# Aim:
Repeat the rows from the line with "Screen dimensions: 1358x668" to the line with "pyautogui.click(x=537, y=81)", both included.

● ● ● ● ●

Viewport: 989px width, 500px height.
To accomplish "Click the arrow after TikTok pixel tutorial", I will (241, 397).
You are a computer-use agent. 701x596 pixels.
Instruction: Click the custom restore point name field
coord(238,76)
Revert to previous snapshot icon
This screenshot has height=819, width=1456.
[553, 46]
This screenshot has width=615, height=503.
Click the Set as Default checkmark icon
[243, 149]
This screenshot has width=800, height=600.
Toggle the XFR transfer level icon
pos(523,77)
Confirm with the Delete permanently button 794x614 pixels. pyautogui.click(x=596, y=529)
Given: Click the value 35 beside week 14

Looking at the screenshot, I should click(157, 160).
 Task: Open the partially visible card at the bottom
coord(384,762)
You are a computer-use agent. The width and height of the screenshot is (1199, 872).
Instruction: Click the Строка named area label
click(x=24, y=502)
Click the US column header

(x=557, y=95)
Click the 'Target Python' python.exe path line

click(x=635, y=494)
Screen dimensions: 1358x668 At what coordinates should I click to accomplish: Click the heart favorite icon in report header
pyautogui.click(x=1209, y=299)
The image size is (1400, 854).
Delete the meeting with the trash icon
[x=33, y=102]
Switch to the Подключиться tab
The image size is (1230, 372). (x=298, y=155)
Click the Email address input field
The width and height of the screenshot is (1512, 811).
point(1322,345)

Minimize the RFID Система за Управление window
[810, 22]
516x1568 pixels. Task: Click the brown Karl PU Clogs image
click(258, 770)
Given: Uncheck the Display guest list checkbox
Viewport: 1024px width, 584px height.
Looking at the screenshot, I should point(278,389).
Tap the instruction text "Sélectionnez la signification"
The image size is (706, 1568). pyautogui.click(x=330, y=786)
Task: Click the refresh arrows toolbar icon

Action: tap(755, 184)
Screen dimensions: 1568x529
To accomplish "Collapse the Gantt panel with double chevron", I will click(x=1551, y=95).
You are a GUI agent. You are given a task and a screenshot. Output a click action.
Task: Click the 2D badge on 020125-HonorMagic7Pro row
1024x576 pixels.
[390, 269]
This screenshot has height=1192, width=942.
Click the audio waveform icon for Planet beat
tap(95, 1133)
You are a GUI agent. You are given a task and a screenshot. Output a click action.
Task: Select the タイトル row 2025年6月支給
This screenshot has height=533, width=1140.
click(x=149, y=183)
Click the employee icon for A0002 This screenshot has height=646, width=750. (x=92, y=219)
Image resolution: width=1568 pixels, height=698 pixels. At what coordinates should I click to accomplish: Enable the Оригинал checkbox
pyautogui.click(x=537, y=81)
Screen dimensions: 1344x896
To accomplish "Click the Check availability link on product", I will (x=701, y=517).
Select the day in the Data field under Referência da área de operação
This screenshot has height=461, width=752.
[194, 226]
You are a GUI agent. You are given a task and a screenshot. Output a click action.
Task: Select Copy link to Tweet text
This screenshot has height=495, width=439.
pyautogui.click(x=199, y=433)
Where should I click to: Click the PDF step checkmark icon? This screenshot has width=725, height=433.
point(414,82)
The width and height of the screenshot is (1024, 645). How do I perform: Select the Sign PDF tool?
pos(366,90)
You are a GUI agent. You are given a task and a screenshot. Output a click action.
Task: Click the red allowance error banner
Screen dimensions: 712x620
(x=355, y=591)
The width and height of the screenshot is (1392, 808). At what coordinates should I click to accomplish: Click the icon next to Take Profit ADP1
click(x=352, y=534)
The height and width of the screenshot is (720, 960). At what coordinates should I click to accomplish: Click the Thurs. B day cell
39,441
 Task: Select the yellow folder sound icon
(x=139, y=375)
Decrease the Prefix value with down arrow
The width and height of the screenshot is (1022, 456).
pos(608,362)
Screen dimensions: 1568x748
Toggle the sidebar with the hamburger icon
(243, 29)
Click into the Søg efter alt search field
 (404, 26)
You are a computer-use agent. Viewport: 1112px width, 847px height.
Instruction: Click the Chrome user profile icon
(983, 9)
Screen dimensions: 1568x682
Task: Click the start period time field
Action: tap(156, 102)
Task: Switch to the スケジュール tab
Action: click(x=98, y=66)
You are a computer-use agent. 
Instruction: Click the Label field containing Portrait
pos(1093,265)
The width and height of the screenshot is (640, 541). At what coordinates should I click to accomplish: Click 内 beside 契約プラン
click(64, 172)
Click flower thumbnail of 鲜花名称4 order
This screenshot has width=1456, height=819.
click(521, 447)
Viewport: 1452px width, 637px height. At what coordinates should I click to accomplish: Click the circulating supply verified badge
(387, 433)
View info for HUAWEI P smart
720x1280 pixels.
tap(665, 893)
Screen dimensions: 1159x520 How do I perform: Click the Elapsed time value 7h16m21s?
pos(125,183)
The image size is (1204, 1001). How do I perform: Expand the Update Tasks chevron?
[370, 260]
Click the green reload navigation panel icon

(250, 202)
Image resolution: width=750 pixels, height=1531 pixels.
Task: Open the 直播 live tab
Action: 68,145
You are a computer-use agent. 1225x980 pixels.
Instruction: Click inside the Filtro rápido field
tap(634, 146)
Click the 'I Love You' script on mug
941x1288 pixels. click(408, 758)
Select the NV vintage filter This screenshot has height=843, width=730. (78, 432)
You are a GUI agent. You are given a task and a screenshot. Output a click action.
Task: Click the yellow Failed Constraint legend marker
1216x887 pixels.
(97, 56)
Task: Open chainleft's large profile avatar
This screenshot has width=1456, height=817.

● ● ● ● ●

# Exercise output:
Screen dimensions: 1358x668 At what coordinates should I click to accomplish: Click the heart favorite icon in report header
pyautogui.click(x=1209, y=299)
The image size is (1400, 854).
Delete the meeting with the trash icon
[x=33, y=102]
Switch to the Подключиться tab
The image size is (1230, 372). (x=298, y=155)
Click the Email address input field
The width and height of the screenshot is (1512, 811).
point(1322,345)

Minimize the RFID Система за Управление window
[810, 22]
516x1568 pixels. Task: Click the brown Karl PU Clogs image
click(258, 770)
Given: Uncheck the Display guest list checkbox
Viewport: 1024px width, 584px height.
Looking at the screenshot, I should point(278,389).
Tap the instruction text "Sélectionnez la signification"
The image size is (706, 1568). pyautogui.click(x=330, y=786)
Task: Click the refresh arrows toolbar icon

Action: tap(755, 184)
Screen dimensions: 1568x529
To accomplish "Collapse the Gantt panel with double chevron", I will click(x=1551, y=95).
You are a GUI agent. You are given a task and a screenshot. Output a click action.
Task: Click the 2D badge on 020125-HonorMagic7Pro row
1024x576 pixels.
[390, 269]
This screenshot has height=1192, width=942.
Click the audio waveform icon for Planet beat
tap(95, 1133)
You are a GUI agent. You are given a task and a screenshot. Output a click action.
Task: Select the タイトル row 2025年6月支給
This screenshot has height=533, width=1140.
click(x=149, y=183)
Click the employee icon for A0002 This screenshot has height=646, width=750. (x=92, y=219)
Image resolution: width=1568 pixels, height=698 pixels. At what coordinates should I click to accomplish: Enable the Оригинал checkbox
pyautogui.click(x=537, y=81)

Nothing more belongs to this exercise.